> **INPUT**

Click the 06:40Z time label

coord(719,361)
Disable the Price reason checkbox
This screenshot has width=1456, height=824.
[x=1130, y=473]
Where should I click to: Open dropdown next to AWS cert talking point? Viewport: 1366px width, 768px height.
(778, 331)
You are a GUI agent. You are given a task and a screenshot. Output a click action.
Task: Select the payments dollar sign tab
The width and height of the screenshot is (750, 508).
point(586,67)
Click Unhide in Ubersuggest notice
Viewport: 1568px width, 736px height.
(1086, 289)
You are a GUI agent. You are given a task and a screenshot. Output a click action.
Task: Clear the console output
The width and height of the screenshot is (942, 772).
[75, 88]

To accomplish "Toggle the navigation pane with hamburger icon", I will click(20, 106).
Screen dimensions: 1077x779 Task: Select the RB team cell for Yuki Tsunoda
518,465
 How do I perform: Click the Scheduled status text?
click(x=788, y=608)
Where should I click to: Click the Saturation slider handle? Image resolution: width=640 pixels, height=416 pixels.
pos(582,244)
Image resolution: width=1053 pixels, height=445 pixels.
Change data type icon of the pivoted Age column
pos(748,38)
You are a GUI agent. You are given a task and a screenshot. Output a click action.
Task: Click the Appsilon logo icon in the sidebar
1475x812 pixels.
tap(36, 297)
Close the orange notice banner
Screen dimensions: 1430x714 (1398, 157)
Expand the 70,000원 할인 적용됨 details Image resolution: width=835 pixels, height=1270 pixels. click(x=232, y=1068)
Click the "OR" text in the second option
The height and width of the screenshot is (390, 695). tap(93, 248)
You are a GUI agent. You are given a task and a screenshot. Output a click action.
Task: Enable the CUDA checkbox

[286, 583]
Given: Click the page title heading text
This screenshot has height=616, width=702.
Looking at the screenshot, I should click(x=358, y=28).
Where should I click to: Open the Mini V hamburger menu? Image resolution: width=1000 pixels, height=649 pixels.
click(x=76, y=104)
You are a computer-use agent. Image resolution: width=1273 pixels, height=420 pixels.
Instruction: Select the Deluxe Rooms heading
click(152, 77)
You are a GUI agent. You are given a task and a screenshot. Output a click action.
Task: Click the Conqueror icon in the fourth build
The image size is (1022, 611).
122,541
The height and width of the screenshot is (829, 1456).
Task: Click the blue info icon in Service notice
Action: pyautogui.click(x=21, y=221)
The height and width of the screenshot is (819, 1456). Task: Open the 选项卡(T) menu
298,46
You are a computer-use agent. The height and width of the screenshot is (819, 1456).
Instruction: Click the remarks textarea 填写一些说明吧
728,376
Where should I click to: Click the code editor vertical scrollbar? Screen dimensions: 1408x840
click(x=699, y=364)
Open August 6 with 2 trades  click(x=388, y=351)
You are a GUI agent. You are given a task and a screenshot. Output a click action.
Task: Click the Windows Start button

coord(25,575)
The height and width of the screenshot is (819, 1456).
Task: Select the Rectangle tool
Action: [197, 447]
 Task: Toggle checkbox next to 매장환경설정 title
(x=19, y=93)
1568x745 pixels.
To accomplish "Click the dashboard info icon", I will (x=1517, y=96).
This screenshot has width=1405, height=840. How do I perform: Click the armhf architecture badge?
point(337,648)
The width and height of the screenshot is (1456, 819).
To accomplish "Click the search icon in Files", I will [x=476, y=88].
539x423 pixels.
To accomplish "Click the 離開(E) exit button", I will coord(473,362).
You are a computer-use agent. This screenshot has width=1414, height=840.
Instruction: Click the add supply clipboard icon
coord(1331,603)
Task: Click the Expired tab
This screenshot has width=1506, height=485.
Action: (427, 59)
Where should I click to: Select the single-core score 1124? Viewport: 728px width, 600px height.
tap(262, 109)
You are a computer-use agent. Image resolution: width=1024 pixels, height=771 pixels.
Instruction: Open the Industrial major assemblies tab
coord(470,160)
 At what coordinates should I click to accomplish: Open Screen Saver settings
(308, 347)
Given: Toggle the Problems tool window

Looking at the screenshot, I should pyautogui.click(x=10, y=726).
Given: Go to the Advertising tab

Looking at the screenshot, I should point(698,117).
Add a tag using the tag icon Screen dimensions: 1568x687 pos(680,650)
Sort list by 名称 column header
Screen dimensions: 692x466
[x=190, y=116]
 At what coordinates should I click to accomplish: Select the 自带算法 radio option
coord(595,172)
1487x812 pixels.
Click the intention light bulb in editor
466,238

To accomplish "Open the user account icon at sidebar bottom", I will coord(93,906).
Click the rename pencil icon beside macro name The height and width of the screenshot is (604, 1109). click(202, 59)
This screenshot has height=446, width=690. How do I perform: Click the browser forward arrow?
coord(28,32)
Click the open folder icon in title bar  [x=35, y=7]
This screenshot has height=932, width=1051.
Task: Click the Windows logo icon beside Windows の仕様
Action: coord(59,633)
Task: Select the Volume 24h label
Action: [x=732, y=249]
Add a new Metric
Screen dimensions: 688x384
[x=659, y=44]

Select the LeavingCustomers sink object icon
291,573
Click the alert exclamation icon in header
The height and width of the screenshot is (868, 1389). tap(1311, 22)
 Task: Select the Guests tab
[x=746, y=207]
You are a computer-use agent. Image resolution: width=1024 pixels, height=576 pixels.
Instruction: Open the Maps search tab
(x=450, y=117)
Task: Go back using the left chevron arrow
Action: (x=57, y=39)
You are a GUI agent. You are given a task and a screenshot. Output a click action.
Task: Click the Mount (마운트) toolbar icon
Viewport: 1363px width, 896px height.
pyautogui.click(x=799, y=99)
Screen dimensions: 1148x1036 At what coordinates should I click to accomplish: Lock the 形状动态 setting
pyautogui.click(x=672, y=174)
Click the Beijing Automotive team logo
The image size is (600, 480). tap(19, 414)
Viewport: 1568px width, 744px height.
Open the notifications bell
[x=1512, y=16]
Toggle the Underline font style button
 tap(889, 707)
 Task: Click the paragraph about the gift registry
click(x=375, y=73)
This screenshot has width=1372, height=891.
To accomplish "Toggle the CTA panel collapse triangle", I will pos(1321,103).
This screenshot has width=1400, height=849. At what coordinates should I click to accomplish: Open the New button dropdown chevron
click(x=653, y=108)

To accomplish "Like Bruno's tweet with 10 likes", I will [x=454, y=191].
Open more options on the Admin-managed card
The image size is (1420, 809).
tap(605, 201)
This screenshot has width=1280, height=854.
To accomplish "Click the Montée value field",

> **EXERCISE REQUIREMENTS**
Copy out every line of the entries above word for word, from the first line to the last.

> **RESPONSE FOR THIS EXERCISE**
Click the 06:40Z time label

coord(719,361)
Disable the Price reason checkbox
This screenshot has width=1456, height=824.
[x=1130, y=473]
Where should I click to: Open dropdown next to AWS cert talking point? Viewport: 1366px width, 768px height.
(778, 331)
You are a GUI agent. You are given a task and a screenshot. Output a click action.
Task: Select the payments dollar sign tab
The width and height of the screenshot is (750, 508).
point(586,67)
Click Unhide in Ubersuggest notice
Viewport: 1568px width, 736px height.
(1086, 289)
You are a GUI agent. You are given a task and a screenshot. Output a click action.
Task: Clear the console output
The width and height of the screenshot is (942, 772).
[75, 88]

To accomplish "Toggle the navigation pane with hamburger icon", I will click(20, 106).
Screen dimensions: 1077x779 Task: Select the RB team cell for Yuki Tsunoda
518,465
 How do I perform: Click the Scheduled status text?
click(x=788, y=608)
Where should I click to: Click the Saturation slider handle? Image resolution: width=640 pixels, height=416 pixels.
pos(582,244)
Image resolution: width=1053 pixels, height=445 pixels.
Change data type icon of the pivoted Age column
pos(748,38)
You are a GUI agent. You are given a task and a screenshot. Output a click action.
Task: Click the Appsilon logo icon in the sidebar
1475x812 pixels.
tap(36, 297)
Close the orange notice banner
Screen dimensions: 1430x714 (1398, 157)
Expand the 70,000원 할인 적용됨 details Image resolution: width=835 pixels, height=1270 pixels. click(x=232, y=1068)
Click the "OR" text in the second option
The height and width of the screenshot is (390, 695). tap(93, 248)
You are a GUI agent. You are given a task and a screenshot. Output a click action.
Task: Enable the CUDA checkbox

[286, 583]
Given: Click the page title heading text
This screenshot has height=616, width=702.
Looking at the screenshot, I should click(x=358, y=28).
Where should I click to: Open the Mini V hamburger menu? Image resolution: width=1000 pixels, height=649 pixels.
click(x=76, y=104)
You are a computer-use agent. Image resolution: width=1273 pixels, height=420 pixels.
Instruction: Select the Deluxe Rooms heading
click(152, 77)
You are a GUI agent. You are given a task and a screenshot. Output a click action.
Task: Click the Conqueror icon in the fourth build
The image size is (1022, 611).
122,541
The height and width of the screenshot is (829, 1456).
Task: Click the blue info icon in Service notice
Action: pyautogui.click(x=21, y=221)
The height and width of the screenshot is (819, 1456). Task: Open the 选项卡(T) menu
298,46
You are a computer-use agent. The height and width of the screenshot is (819, 1456).
Instruction: Click the remarks textarea 填写一些说明吧
728,376
Where should I click to: Click the code editor vertical scrollbar? Screen dimensions: 1408x840
click(x=699, y=364)
Open August 6 with 2 trades  click(x=388, y=351)
You are a GUI agent. You are given a task and a screenshot. Output a click action.
Task: Click the Windows Start button

coord(25,575)
The height and width of the screenshot is (819, 1456).
Task: Select the Rectangle tool
Action: [197, 447]
 Task: Toggle checkbox next to 매장환경설정 title
(x=19, y=93)
1568x745 pixels.
To accomplish "Click the dashboard info icon", I will (x=1517, y=96).
This screenshot has width=1405, height=840. How do I perform: Click the armhf architecture badge?
point(337,648)
The width and height of the screenshot is (1456, 819).
To accomplish "Click the search icon in Files", I will [x=476, y=88].
539x423 pixels.
To accomplish "Click the 離開(E) exit button", I will coord(473,362).
You are a computer-use agent. This screenshot has width=1414, height=840.
Instruction: Click the add supply clipboard icon
coord(1331,603)
Task: Click the Expired tab
This screenshot has width=1506, height=485.
Action: (427, 59)
Where should I click to: Select the single-core score 1124? Viewport: 728px width, 600px height.
tap(262, 109)
You are a computer-use agent. Image resolution: width=1024 pixels, height=771 pixels.
Instruction: Open the Industrial major assemblies tab
coord(470,160)
 At what coordinates should I click to accomplish: Open Screen Saver settings
(308, 347)
Given: Toggle the Problems tool window

Looking at the screenshot, I should pyautogui.click(x=10, y=726).
Given: Go to the Advertising tab

Looking at the screenshot, I should point(698,117).
Add a tag using the tag icon Screen dimensions: 1568x687 pos(680,650)
Sort list by 名称 column header
Screen dimensions: 692x466
[x=190, y=116]
 At what coordinates should I click to accomplish: Select the 自带算法 radio option
coord(595,172)
1487x812 pixels.
Click the intention light bulb in editor
466,238

To accomplish "Open the user account icon at sidebar bottom", I will coord(93,906).
Click the rename pencil icon beside macro name The height and width of the screenshot is (604, 1109). click(202, 59)
This screenshot has height=446, width=690. How do I perform: Click the browser forward arrow?
coord(28,32)
Click the open folder icon in title bar  [x=35, y=7]
This screenshot has height=932, width=1051.
Task: Click the Windows logo icon beside Windows の仕様
Action: coord(59,633)
Task: Select the Volume 24h label
Action: [x=732, y=249]
Add a new Metric
Screen dimensions: 688x384
[x=659, y=44]

Select the LeavingCustomers sink object icon
291,573
Click the alert exclamation icon in header
The height and width of the screenshot is (868, 1389). tap(1311, 22)
 Task: Select the Guests tab
[x=746, y=207]
You are a computer-use agent. Image resolution: width=1024 pixels, height=576 pixels.
Instruction: Open the Maps search tab
(x=450, y=117)
Task: Go back using the left chevron arrow
Action: (x=57, y=39)
You are a GUI agent. You are given a task and a screenshot. Output a click action.
Task: Click the Mount (마운트) toolbar icon
Viewport: 1363px width, 896px height.
pyautogui.click(x=799, y=99)
Screen dimensions: 1148x1036 At what coordinates should I click to accomplish: Lock the 形状动态 setting
pyautogui.click(x=672, y=174)
Click the Beijing Automotive team logo
The image size is (600, 480). tap(19, 414)
Viewport: 1568px width, 744px height.
Open the notifications bell
[x=1512, y=16]
Toggle the Underline font style button
 tap(889, 707)
 Task: Click the paragraph about the gift registry
click(x=375, y=73)
This screenshot has width=1372, height=891.
To accomplish "Toggle the CTA panel collapse triangle", I will pos(1321,103).
This screenshot has width=1400, height=849. At what coordinates should I click to accomplish: Open the New button dropdown chevron
click(x=653, y=108)

To accomplish "Like Bruno's tweet with 10 likes", I will [x=454, y=191].
Open more options on the Admin-managed card
The image size is (1420, 809).
tap(605, 201)
This screenshot has width=1280, height=854.
To accomplish "Click the Montée value field",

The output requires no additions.